Откуда такая разница в ощущениях? Мы уже говорили, что сестры Вильмот и Виже-Лебрён посетили одно и то же общество примерно в одни и те же годы. Может быть, к ним отнеслись по-разному? Британские путешественницы хотели предстать леди в кругу московского дворянства, настоять на равенстве. Их не приняли за своих. И, возможно, не слишком вежливо дали это понять. «Что касается манер (в особенности манер молодых женщин), то они самые грубые, вульгарные и невежественные, — с раздражением писала Кэтрин. — Разговаривая с молодыми англичанами, с которыми мы познакомились этой зимой в Москве, я спросила их об общем впечатлении, и их мнение почти полностью совпало с моим. К тому же они заметили, что молодые люди ни на йоту не лучше женщин»[784]. В замечаниях Вильмот много уязвленного самолюбия. Есть и задетая женская гордость.
Ни по происхождению, ни по состоянию ирландские гостьи Дашковой не могли тягаться с аристократками. Но самое обидное, им намеренно давали почувствовать, что они хуже образованы. Вот характерное признание Марты: «Постоянное смешение французского языка с русским мешает мне получать удовольствие от половины ведущихся разговоров… Многие иностранцы жалуются на то, что не могут понять до конца содержание беседы, ибо, когда они проявляют интерес к разговору, собеседники вдруг с французского переходят на другой язык (большинство хорошо образованных людей говорят на любом из пяти). Жаль, что весь мир не беседует на одном языке»[785].
Отсюда, из затронутого самоуважения, рождались хлесткие выпады, вроде тех, что у Кэтрин поколениями цитируют исследователи: «Я рассматриваю каждого дворянина как железное звено массивной цепи, опутывающей это государство. Встречаясь с представителями знати в Москве, я постоянно помнила, что они являются порождением системы деспотизма… Чувство, естественно возникающее в человеке, всегда уступает место официальному, и степень уважения той или другой персоны может быть легко вычислена по придворному календарю»[786]. Сестры-ирландки, конечно, не были внесены в придворный календарь и не находились в милости у сильных мира сего. Но всегда легче оправдывать отсутствие «естественно возникающих» человеческих чувств недостатком собственного социального статуса.
Куда труднее объяснить их своим внутренним несовпадением с чужой культурой. «Я думаю, со времен Тома Тамба не было более бездарных попыток сочинительства, как здесь, — насмехалась Кэтрин. — Двенадцать месяцев я умирала от желания прочесть книги этой страны, и, наконец, мне дали одну, настолько знаменитую, что она была переведена на все языки, но я уверяю, что автор самого дешевого романа, от которого тает сердце портного, — Шекспир по сравнению с тем, которого я прочла»[787]. Единственным общенациональным «бестселлером» в то время была «Бедная Лиза» Н. М. Карамзина, вышедшая в 1792 году и переведенная на европейские языки.

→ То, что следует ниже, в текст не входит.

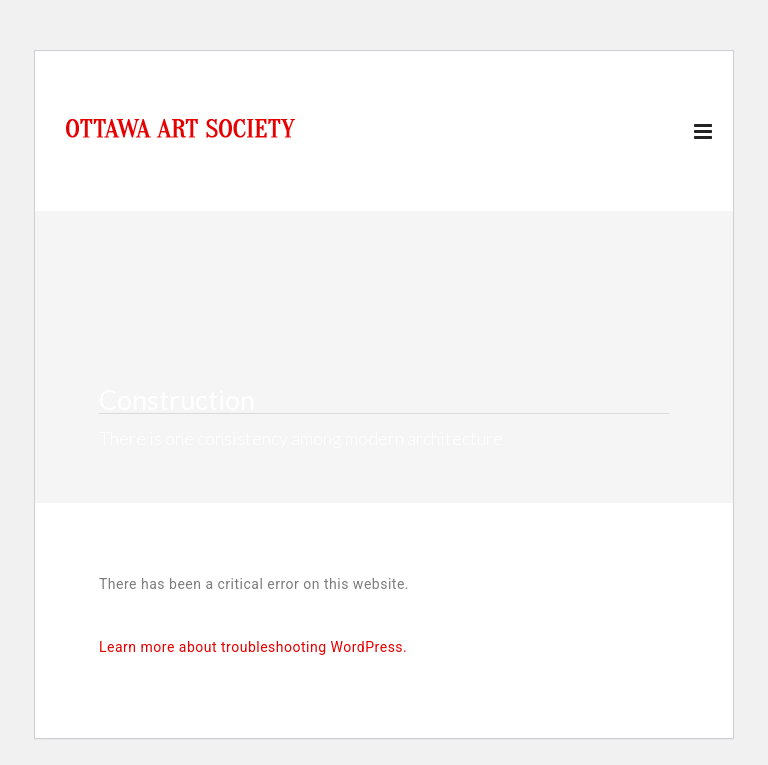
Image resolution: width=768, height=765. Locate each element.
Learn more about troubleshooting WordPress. (253, 647)
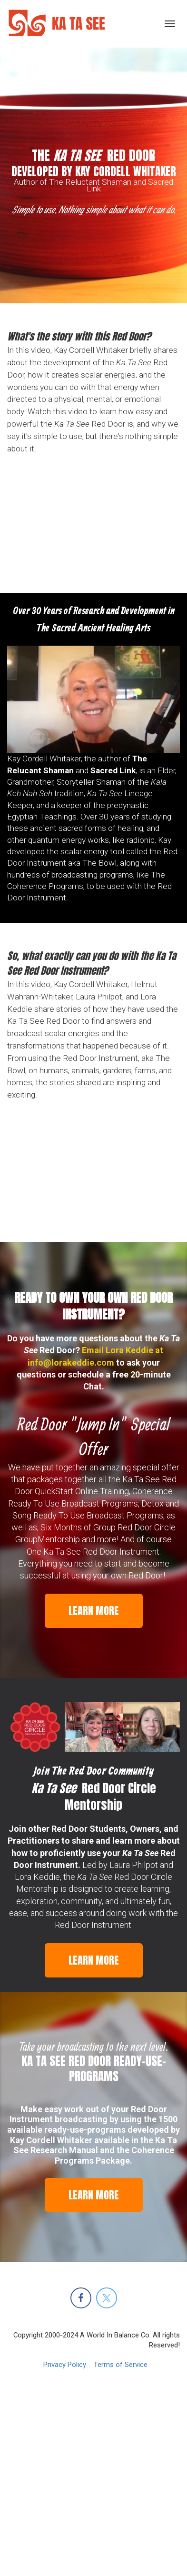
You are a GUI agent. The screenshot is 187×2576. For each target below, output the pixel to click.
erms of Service (123, 2364)
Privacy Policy (64, 2364)
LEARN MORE (94, 1610)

Возможно, в английском переводе прелесть карамзинской прозы была потеряна. А возможно, в глазу у мисс Вильмот застрял тот самый осколок андерсеновского зеркала, разбитого троллями, который заставлял видеть вещи искаженными.
«Да! Я знаю, что… Петербург европейский город, — обращалась она к подруге Анне Четвуд, — но случалось ли тебе видеть невежественную, неуклюжую и шумную девочку в чудесной парижской шляпке? Эта империя напоминает мне такого ребенка»[788]. Последние строки написаны незадолго до столкновения России с Наполеоном.